Excerpt provided -
* START *
This should be fairly obvious, but only write on the scratch paper, not anything else in the testing center, such as the table or computer. Doing so will likely get you removed from the exam and could damage equipment. If you run out of room and need more scratch paper, raise your hand and the test administrator will bring you some.

 

#4: Don’t Try to Leave With Any GRE Scrap Paper After the Exam

Finally, don’t try to take even a single piece of GRE scratch paper with you when you leave the exam. You’ll have to return all of your scratch paper to the test administrator when you leave, and trying to keep any of it could lead to you being accused of cheating or attempting to sell test questions. Don’t put yourself in this situation, and just return all your scratch paper when the test is over. If you need to write down your scores to remember them, the test administrator will give you a new piece of paper that you can take with you.

 

How to Make the Best Use of GRE Scratch Paper: 6 Tips

Now you know that you can use scratch paper on the GRE, but that isn’t enough! Read this section for tips on how to use scratch paper to help you achieve your highest possible score on the GRE. This section starts by given tips applicable to the entire exam then goes into how you should use scratch paper for each of the three main test subjects.

 

For All Sections

#1: Keep Your Notes Organized

Your scratch paper will likely only slow you down and confuse you if your notes are scribbled all over the place and you can’t find what you’re looking for.
* END *
Dataset -
* START *
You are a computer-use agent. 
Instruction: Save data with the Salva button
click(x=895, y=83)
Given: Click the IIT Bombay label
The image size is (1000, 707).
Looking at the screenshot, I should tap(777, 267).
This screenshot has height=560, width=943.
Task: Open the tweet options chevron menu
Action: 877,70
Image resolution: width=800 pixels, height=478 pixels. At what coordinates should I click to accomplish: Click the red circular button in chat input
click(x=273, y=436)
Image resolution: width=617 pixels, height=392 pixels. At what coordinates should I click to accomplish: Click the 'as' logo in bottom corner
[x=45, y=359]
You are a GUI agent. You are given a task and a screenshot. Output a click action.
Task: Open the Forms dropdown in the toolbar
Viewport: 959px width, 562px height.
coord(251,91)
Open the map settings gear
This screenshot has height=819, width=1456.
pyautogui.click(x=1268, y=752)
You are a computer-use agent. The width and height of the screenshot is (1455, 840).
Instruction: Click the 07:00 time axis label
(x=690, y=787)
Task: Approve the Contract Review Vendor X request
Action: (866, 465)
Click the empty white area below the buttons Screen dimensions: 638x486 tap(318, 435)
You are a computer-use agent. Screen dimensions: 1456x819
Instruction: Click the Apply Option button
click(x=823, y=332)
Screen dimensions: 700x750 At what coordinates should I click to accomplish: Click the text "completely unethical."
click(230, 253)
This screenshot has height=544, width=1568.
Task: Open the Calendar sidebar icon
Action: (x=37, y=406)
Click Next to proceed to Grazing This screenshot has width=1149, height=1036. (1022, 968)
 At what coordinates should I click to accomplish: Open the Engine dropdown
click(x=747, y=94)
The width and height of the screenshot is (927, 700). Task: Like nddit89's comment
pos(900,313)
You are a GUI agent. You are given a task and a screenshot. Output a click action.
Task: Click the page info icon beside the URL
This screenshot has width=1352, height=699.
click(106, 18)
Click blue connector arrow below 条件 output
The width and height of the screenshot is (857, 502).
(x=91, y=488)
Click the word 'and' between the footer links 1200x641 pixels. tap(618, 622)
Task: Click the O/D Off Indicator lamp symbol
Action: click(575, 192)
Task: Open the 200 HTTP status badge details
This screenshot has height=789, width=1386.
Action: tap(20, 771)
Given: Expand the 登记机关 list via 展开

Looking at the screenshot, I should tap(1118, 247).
* END *
Directions for this task -
Copy out the full GRE scratch paper text word for word. The listing has nothing to do with the GRE scratch paper text.

Answer -
This should be fairly obvious, but only write on the scratch paper, not anything else in the testing center, such as the table or computer. Doing so will likely get you removed from the exam and could damage equipment. If you run out of room and need more scratch paper, raise your hand and the test administrator will bring you some.

 

#4: Don’t Try to Leave With Any GRE Scrap Paper After the Exam

Finally, don’t try to take even a single piece of GRE scratch paper with you when you leave the exam. You’ll have to return all of your scratch paper to the test administrator when you leave, and trying to keep any of it could lead to you being accused of cheating or attempting to sell test questions. Don’t put yourself in this situation, and just return all your scratch paper when the test is over. If you need to write down your scores to remember them, the test administrator will give you a new piece of paper that you can take with you.

 

How to Make the Best Use of GRE Scratch Paper: 6 Tips

Now you know that you can use scratch paper on the GRE, but that isn’t enough! Read this section for tips on how to use scratch paper to help you achieve your highest possible score on the GRE. This section starts by given tips applicable to the entire exam then goes into how you should use scratch paper for each of the three main test subjects.

 

For All Sections

#1: Keep Your Notes Organized

Your scratch paper will likely only slow you down and confuse you if your notes are scribbled all over the place and you can’t find what you’re looking for.